Notice how the `else` statement is added to the `elif` statement, yet the two programs are functionally equivalent.


## When is this useful ?

`pygetsource` proves useful when you need to recover the source code from a `.pyc` file, or when a function is created through an eval statement or lambda syntax, since for the latter, Python versions earlier than 3.11 do not store the exact character offset of the function in the source code, making it hard to retrieve the lambda source code.

## Alternatives

[uncompyle6](https://github.com/rocky/python-uncompyle6) is a Python decompiler that supports Python 2 and 3 up to Python 3.8. It uses a grammar-based approach to rebuild code from bytecode patterns. This approach is less effective for higher versions that introduce various bytecode optimizations, especially regarding complex control structures like loops, or the example given above.
It is also licensed under a copyleft GPL license, making it less suitable for larger projects with permissive licenses.

[decompyle++ (pycdc)](https://github.com/zrax/pycdc) uses a state machine approach to build an AST iteratively by processing bytecode instructions. It's written in C++ and supports more Python versions than uncompyle6, but has more trouble decompiling  complex control structures like nested loops, break patterns, comprehensions, or the example given above. It also uses the copyleft GPL license.

## How does it work ?

`pygetsource` uses a distinct approach. The bytecode instructions are initially converted into a directed graph, representing the program's flow. This graph is then iteratively reduced, processing each node based on its opcode, argument, and position and generating the [AST](https://docs.python.org/3/library/ast.html) as it goes.
This method allows us to rely more on high-level patterns and less on Python’s idiosyncrasies when recreating complex structures like nested loops or break/return statements.
In constrast with [uncompyle6](https://github.com/rocky/python-uncompyle6) and [pycdc](https://github.com/zrax/pycdc), `pygetsource` uses the `ast` and `astunparse` libraries to generate the source code from the generated AST.

Here is an example of a graph being reduced:

![Graph reduction](./docs/graph-example.svg)


Finally, this software is distributed under the permissive MIT license, making it ideal for use as a dependency in larger projects.

## When is a decompilation successful ?

• **YOUR TASKS**
[1] In the pygetsource excerpt, rewrite the stretch from "It is also licensed" through "as it goes." with "copyleft" replaced by "restrictive".
[2] What are all the section headings in the pygetsource excerpt?

• **DATA LINES**
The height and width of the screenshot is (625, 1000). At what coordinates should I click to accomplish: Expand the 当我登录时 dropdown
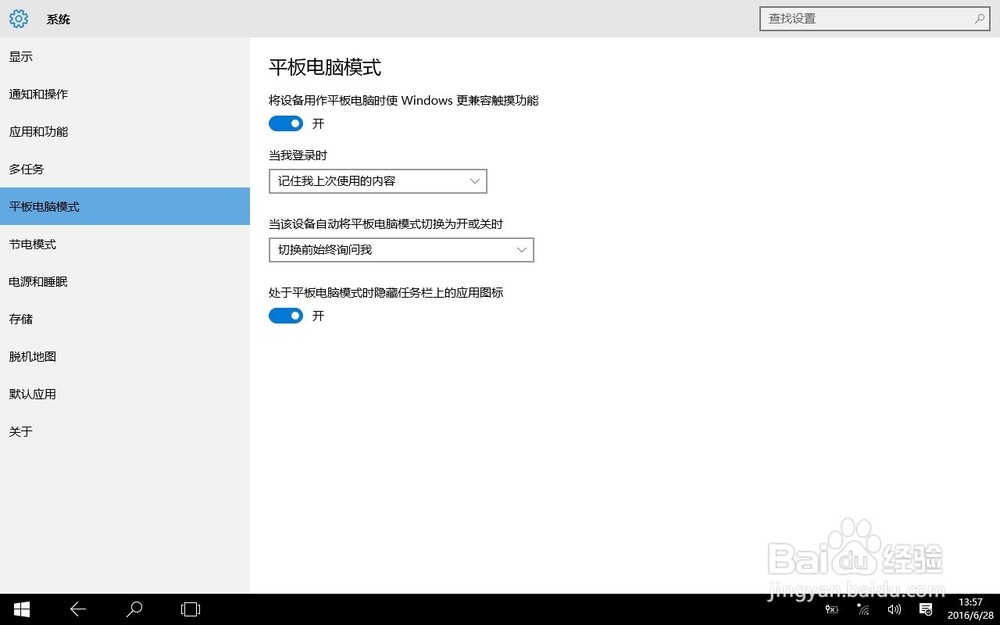pos(378,181)
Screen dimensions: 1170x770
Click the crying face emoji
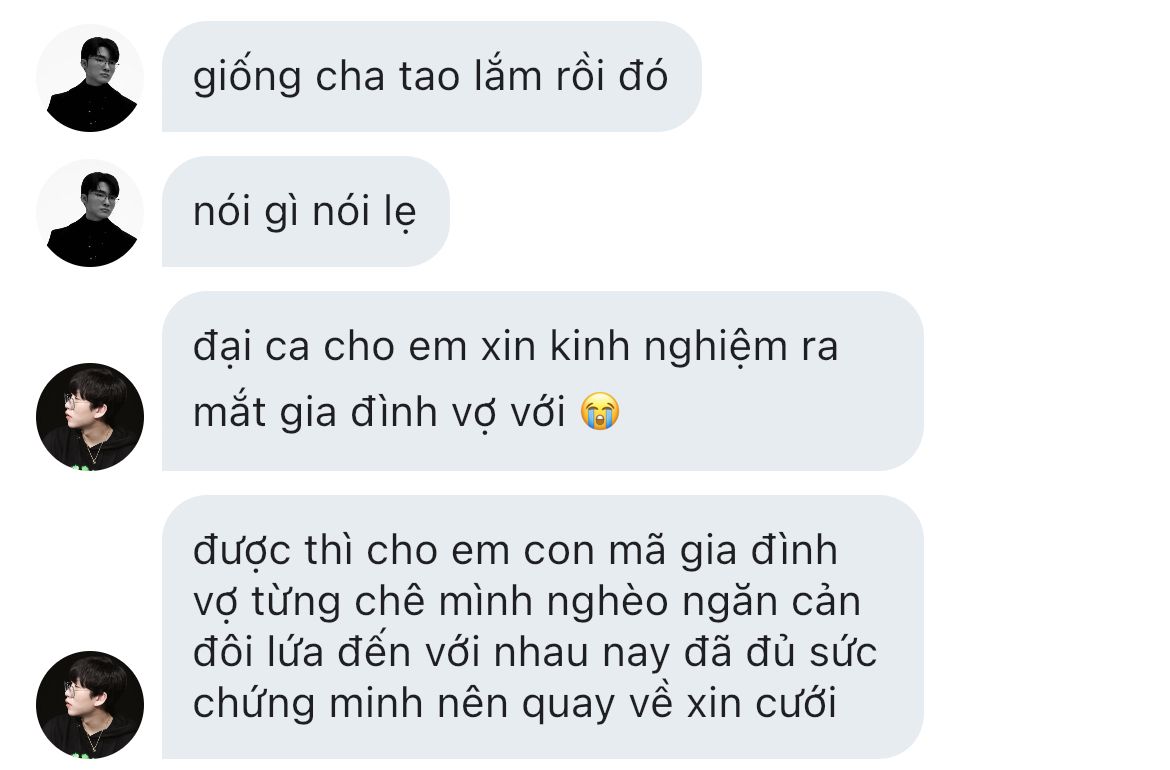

• **RESULTS OF THE TASKS**
[1]
It is also licensed under a restrictive GPL license, making it less suitable for larger projects with permissive licenses.

[decompyle++ (pycdc)](https://github.com/zrax/pycdc) uses a state machine approach to build an AST iteratively by processing bytecode instructions. It's written in C++ and supports more Python versions than uncompyle6, but has more trouble decompiling  complex control structures like nested loops, break patterns, comprehensions, or the example given above. It also uses the restrictive GPL license.

## How does it work ?

`pygetsource` uses a distinct approach. The bytecode instructions are initially converted into a directed graph, representing the program's flow. This graph is then iteratively reduced, processing each node based on its opcode, argument, and position and generating the [AST](https://docs.python.org/3/library/ast.html) as it goes.

[2]
- When is this useful ?
- Alternatives
- How does it work ?
- When is a decompilation successful ?